The below is a brief list of criteria GENIVI uses to approve new project proposals. This list is categorized by incubation project acceptance and core project acceptance. Please note that all projects, regardless of type, are important and serve GENIVI in the advancement of the mission to produce an open source-based, IVI software platform.

GENIVI Incubation Projects

Incubation projects are established for a number of reasons:

  • The project may represent an innovative approach or the code has not matured yet and needs further community-based development
  • The project code is not directly tied to IVI functionality, but is useful in development and validation activities (e.g., tools, proof-of-concepts, etc.)
  • The project code is not yet a target for GENIVI compliance (i.e., becoming a standard part of the GENIVI IVI platform).

The criterion for approval of an incubation project includes:

  • Completeness of the New Project Proposal Document
  • Consistency with GENIVI Scope definition (i.e., it is within the technical domain of IVI software development)
  • Commitment by an individual to serve as the maintainer and to follow basic project principles of transparency, respectful collaboration, and FOSS licensing best practices
  • Commitment by other developers to actively progress the project software toward a desired functionality.

GENIVI Core Projects

A core project is one that contains code already specified in the GENIVI Compliance specification or is a candidate. In short, this means it is already a necessary part of the GENIVI software platform, and GENIVI has agreed that it is at a level of maturity to be included in the specification. This does not imply that the code is complete and the purpose of hosting a project is to continue to enhance and maintain its functionality.

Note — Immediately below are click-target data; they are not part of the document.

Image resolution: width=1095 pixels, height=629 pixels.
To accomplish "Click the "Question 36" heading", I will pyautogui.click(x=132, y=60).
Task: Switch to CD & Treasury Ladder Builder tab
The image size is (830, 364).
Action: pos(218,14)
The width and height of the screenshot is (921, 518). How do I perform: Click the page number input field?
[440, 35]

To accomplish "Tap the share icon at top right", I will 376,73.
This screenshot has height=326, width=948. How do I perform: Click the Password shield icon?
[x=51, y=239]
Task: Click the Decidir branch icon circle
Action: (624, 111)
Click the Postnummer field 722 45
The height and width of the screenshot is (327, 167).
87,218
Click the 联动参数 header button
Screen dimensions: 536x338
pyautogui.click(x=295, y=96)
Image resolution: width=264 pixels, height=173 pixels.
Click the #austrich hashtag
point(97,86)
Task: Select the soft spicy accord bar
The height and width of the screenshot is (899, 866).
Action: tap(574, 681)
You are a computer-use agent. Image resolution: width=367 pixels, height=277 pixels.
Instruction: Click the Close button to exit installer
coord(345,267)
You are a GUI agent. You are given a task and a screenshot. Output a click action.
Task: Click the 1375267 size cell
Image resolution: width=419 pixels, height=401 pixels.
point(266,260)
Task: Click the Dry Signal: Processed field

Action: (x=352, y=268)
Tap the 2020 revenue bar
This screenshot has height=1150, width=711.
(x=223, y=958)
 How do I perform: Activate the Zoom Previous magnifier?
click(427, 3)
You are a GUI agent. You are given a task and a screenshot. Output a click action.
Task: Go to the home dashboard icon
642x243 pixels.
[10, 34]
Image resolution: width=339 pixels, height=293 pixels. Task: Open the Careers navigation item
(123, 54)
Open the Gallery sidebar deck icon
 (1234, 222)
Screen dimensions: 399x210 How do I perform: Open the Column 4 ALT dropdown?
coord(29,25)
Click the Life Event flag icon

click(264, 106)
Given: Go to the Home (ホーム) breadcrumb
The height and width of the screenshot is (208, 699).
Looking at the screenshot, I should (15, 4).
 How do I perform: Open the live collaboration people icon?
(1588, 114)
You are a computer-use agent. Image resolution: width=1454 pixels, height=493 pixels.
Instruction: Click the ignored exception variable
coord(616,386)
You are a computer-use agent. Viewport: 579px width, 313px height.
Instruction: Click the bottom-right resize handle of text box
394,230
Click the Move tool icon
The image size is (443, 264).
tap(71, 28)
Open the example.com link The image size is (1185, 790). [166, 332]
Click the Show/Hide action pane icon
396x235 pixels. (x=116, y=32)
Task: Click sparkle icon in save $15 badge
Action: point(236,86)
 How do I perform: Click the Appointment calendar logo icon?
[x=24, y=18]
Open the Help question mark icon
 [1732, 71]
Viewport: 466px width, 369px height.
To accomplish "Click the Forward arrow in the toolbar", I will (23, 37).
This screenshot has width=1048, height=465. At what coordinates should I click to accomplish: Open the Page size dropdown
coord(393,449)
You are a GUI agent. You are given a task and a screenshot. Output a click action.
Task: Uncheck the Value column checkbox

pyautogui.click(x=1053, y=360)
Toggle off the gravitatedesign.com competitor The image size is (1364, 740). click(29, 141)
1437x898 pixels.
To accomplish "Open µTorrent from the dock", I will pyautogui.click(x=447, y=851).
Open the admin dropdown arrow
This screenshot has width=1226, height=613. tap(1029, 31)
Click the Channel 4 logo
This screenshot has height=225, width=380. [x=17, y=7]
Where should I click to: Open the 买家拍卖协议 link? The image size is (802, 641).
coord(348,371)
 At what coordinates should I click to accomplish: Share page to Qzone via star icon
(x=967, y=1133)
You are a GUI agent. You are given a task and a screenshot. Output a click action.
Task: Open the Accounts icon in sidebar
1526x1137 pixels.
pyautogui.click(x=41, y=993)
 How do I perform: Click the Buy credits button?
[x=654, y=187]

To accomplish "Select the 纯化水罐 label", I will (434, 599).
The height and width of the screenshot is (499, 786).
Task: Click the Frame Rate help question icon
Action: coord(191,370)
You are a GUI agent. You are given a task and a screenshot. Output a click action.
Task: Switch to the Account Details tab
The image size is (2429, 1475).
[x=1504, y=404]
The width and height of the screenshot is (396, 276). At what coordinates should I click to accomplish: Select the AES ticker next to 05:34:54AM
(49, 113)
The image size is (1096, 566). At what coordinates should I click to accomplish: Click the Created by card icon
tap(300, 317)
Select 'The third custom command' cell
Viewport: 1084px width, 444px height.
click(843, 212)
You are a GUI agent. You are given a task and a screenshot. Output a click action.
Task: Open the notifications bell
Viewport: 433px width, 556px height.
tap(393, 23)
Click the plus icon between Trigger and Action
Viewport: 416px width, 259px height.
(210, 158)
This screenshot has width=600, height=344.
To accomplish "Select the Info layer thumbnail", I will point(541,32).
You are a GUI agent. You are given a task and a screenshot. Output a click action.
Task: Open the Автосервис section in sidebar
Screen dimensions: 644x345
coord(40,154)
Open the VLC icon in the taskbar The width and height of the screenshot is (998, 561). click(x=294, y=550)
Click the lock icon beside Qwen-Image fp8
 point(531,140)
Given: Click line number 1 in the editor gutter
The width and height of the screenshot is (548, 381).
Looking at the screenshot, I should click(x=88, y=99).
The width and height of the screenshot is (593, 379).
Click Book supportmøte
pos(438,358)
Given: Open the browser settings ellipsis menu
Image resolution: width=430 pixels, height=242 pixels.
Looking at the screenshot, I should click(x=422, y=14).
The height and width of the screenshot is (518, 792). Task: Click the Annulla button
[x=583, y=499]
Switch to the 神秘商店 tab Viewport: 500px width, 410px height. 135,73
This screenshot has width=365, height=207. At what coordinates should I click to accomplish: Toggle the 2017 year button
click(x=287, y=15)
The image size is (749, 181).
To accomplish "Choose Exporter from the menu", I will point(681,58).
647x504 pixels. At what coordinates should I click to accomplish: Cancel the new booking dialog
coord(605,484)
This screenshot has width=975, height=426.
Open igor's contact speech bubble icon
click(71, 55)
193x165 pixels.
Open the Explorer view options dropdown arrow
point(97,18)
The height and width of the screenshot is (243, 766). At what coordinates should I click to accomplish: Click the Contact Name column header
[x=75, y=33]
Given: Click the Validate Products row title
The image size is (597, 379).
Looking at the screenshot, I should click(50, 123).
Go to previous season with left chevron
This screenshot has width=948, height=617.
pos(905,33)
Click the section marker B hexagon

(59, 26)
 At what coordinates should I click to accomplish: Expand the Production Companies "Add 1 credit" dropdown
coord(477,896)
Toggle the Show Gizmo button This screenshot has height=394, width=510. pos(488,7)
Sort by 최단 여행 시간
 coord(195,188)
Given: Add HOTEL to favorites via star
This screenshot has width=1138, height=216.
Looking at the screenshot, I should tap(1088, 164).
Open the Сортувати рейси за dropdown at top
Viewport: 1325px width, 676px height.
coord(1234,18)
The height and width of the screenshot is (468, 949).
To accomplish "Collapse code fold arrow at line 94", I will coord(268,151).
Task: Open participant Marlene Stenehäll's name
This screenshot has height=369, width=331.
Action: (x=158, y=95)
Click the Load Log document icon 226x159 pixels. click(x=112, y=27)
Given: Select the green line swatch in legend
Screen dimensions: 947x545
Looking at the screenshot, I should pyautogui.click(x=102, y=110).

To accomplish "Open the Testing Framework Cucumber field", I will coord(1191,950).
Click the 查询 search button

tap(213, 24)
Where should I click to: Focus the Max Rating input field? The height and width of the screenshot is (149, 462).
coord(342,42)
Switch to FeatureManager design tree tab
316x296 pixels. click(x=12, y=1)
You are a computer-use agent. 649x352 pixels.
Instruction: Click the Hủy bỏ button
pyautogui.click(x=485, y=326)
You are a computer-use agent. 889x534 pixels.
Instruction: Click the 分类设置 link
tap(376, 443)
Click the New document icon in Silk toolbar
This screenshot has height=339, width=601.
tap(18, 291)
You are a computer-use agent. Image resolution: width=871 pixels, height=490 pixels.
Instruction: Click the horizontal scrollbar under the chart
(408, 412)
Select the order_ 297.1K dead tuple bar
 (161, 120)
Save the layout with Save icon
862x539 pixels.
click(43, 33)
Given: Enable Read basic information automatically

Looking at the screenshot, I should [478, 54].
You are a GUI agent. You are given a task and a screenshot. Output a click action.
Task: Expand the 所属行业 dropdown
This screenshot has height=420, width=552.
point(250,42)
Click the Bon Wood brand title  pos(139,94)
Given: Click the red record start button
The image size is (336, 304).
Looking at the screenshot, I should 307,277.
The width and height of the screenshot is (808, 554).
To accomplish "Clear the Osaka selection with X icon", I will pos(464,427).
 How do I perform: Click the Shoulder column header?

The criterion for approval of a core project includes:

  • Meets all criteria of an incubation project
  • Has shown an active community, consistent technical leadership, and has support from a GENIVI Expert Group (i.e., a topic lead)
  • Aligned requirements which are documented and can be made available publicly
  • Functionality has been fitted with the GENIVI architecture (by the GENIVI System Architecture Team)
  • Completion of the GENIVI contribution process (which checks for IP and license compliance and some degree of code quality).

As one might imagine, an acceptable course of action is to launch initially as an incubation project and, when the code is mature and accepted by the GENIVI community, it becomes a core project. In some rare cases, a project may launch directly as a core project, if the software has already been considered by GENIVI and is a candidate for insertion into the Compliance Specification. Generally, projects for tool development, proof of concepts, and such will always be an incubation project.